According to the New York Times, last week, MTV ran a headline in Discover asking "Is this the thirstiest person on earth?", alongside a photo of a blonde woman in a bikini. Once opened, however, the story was about a man—fully clothed.
Rachel Racusen, a spokeswoman for Snapchat, said that the new rules hope to “empower our editorial partners to do their part to keep Snapchat an informative, factual and safe environment for everyone.”
"We take the responsibility of being a source of news, entertainment and information for our community of more than 150 million daily active Snapchatters very seriously," a spokesperson for wrote in an email statement, reports Business Insider. "Snapchatters are curious about the world. They want to know about what’s important, not just what’s popular. They want to see and experience new things—unique stories from credible voices and varied perspectives."

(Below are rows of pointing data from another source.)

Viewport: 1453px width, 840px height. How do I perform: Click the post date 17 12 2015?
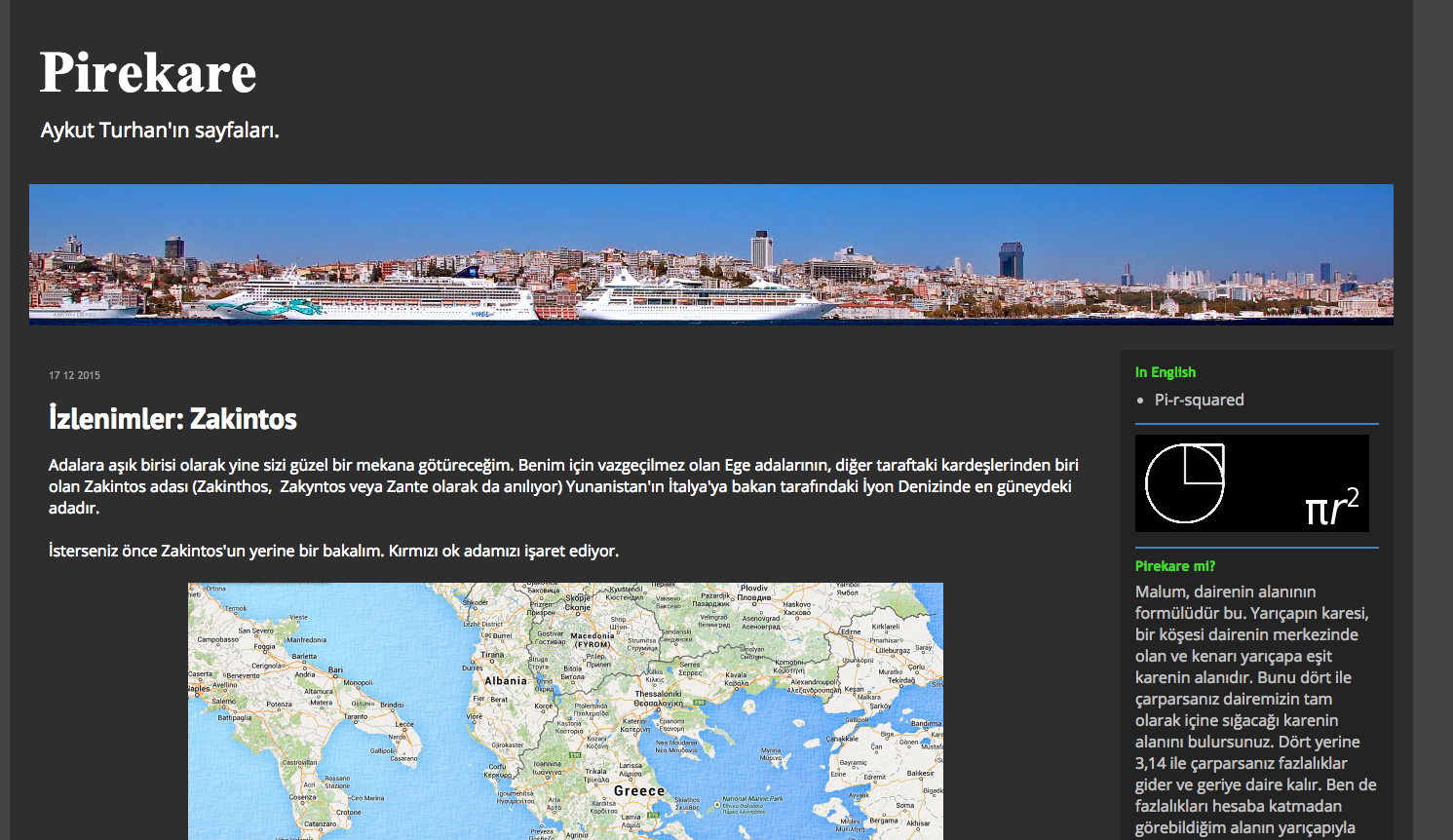[x=74, y=375]
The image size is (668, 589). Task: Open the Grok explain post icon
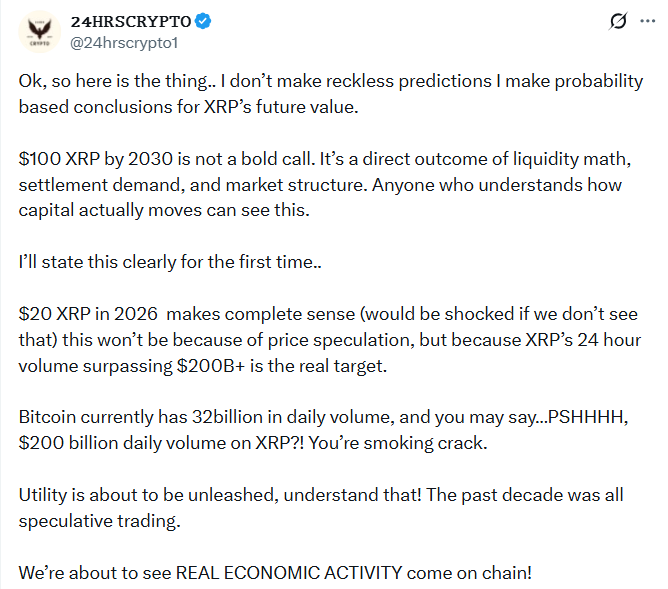(x=618, y=22)
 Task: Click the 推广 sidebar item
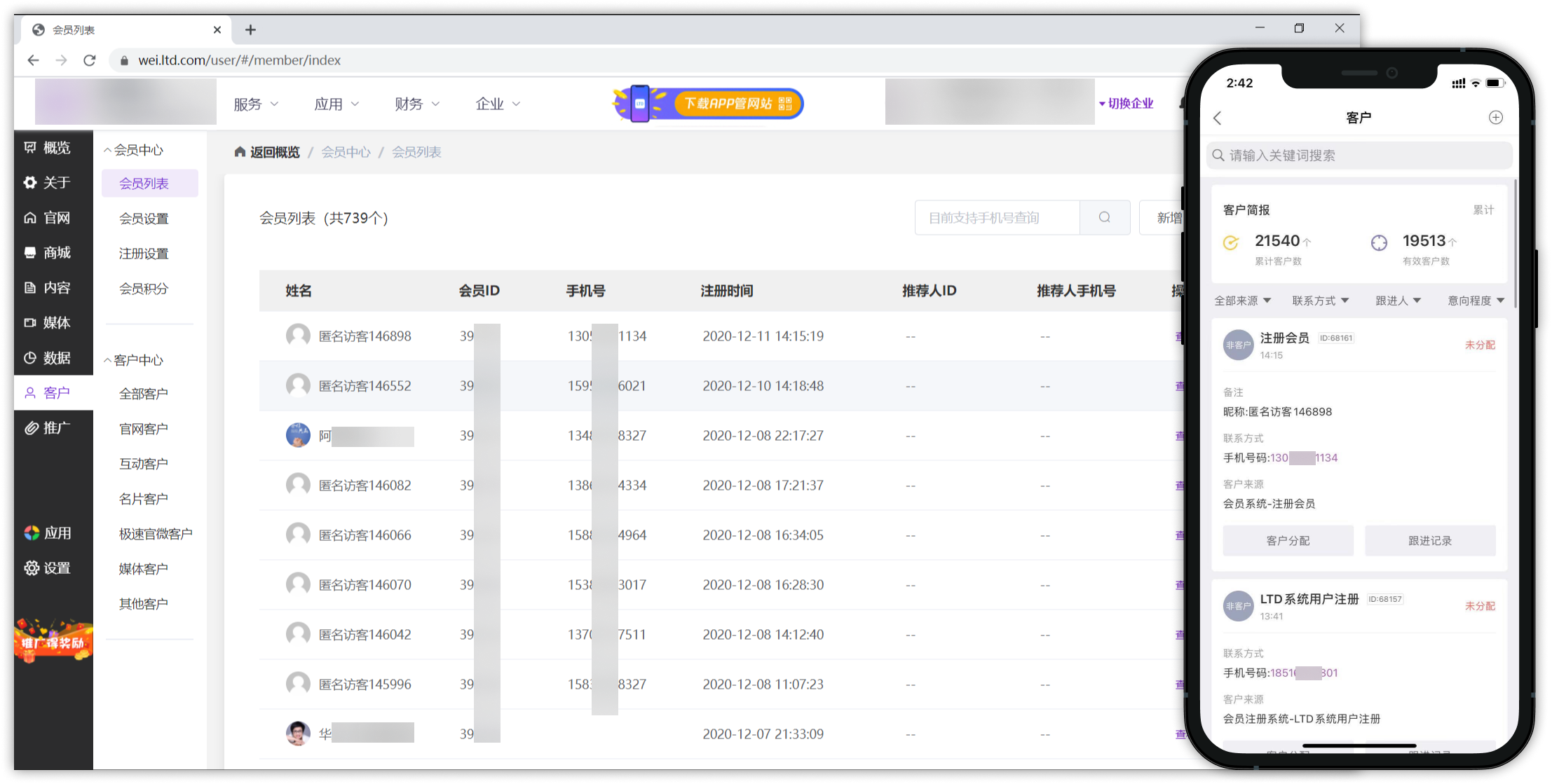pos(48,428)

In July, a class action lawsuit was brought against Snapchat—a company whose 100 million users skew as young as 13. The suit claims Snapchat's Discover “intentionally exposes minors 'to harmful, offensive, prurient and sexually offensive content without warning minors or their parents that they would be exposed to such explicit content.'”
“In this environment, every technology company that touches media is concerned about being vulnerable to connections to fake news and disinformation,” Joshua Benton, director of the Nieman Journalism Lab at Harvard University, told The New York Times. “That’s doubly true for a company planning for an I.P.O.”
According to Wired, that IPO—set to arrive in the next few months—is expected to be between $25 and $35 billion. The coming IPO is also heating up competition between Snap Inc. and Facebook—whose Instagram is Snapchat's main competitor. Instagram's ad revenue benefits substantially from the 1.79 billion users (and their data) already on Facebook.
“We think of the ad product as being a combination of the format and the backend that helps power the ad product,” Vishal Shah, Business and Advertising Products manager for Instagram, said. “Our underlying infrastructure is a shared backend infrastructure between Facebook and Instagram.”
And not all on Wall Street are hot on Snapchat.
"We are at the tail end of the social media boom," Trip Chowdry, managing director of equity research at Global Equities Research, wrote in a January 22 investors note, reports CNBC. "Novelty is giving way to fatigue. Fundamental investors should avoid the IPO. Snapchat is a total junk, hyper-inflated."
For now, Snapchat is just hoping to clean up its act for investors.
“We have been collaborating closely with all of our publishers, whose content has continued to evolve,” said Nick Bell, Snapchat’s vice president for content, told the New York Times. “We want to be a great partner to all of our editorial partners, and updating our content guidelines to better reflect where our platform is today is an important part of that.”